BEGIN Data under study

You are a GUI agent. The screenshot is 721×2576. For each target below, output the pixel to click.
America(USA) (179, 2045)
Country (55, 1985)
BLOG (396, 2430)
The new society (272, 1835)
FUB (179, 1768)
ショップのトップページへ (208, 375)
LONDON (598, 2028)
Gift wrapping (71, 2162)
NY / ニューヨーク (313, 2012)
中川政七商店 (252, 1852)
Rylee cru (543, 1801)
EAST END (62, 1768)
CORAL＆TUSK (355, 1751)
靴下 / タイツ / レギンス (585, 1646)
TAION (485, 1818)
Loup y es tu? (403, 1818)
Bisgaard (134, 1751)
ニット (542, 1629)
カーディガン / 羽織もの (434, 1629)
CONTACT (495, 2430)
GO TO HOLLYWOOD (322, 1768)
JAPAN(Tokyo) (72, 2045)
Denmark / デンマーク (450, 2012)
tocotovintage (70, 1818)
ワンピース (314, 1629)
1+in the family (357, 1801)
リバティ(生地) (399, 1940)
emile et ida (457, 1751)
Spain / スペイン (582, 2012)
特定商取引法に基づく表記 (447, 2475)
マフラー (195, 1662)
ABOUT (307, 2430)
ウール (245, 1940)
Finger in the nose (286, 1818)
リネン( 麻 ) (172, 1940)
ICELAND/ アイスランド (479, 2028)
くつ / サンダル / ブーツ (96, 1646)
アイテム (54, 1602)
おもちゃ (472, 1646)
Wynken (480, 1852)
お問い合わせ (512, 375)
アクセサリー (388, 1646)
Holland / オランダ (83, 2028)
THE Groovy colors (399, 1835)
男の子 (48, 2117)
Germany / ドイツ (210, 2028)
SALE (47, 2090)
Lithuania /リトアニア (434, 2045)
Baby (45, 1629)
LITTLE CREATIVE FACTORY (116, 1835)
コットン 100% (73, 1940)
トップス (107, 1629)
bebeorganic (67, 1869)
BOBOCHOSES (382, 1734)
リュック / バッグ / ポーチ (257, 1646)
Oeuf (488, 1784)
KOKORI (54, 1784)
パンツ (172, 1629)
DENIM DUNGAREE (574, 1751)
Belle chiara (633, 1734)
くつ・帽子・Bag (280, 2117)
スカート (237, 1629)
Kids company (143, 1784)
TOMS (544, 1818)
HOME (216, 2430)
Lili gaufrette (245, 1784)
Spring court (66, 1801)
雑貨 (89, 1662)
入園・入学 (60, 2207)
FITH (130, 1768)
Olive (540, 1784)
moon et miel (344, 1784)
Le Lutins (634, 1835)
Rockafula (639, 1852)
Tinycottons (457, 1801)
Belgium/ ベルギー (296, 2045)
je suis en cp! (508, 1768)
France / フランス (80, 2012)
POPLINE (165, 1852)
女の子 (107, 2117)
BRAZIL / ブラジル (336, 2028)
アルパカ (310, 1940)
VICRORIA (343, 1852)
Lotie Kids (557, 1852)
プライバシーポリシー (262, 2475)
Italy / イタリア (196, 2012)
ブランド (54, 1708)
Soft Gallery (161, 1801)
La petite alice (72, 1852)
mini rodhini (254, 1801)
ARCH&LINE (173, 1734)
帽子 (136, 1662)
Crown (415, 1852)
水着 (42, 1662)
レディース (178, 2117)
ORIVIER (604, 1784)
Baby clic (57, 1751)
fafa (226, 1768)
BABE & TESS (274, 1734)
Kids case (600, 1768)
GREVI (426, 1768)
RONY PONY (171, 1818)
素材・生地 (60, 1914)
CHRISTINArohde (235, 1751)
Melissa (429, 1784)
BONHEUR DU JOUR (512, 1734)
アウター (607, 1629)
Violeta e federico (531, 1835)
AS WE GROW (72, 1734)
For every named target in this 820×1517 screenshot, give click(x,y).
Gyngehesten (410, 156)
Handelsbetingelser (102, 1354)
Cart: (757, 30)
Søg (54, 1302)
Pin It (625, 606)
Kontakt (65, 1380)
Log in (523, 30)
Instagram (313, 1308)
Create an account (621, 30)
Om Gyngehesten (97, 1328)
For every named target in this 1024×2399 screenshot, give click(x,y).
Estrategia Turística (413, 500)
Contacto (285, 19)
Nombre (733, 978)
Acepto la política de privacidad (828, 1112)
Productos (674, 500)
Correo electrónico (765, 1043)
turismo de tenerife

END Data under study

▸ Exercise directions
From the data above, pick out each line containing "every" and copy it.

▸ Result for this exercise
For every named target in this 820×1517 screenshot, give click(x,y).
For every named target in this 1024×2399 screenshot, give click(x,y).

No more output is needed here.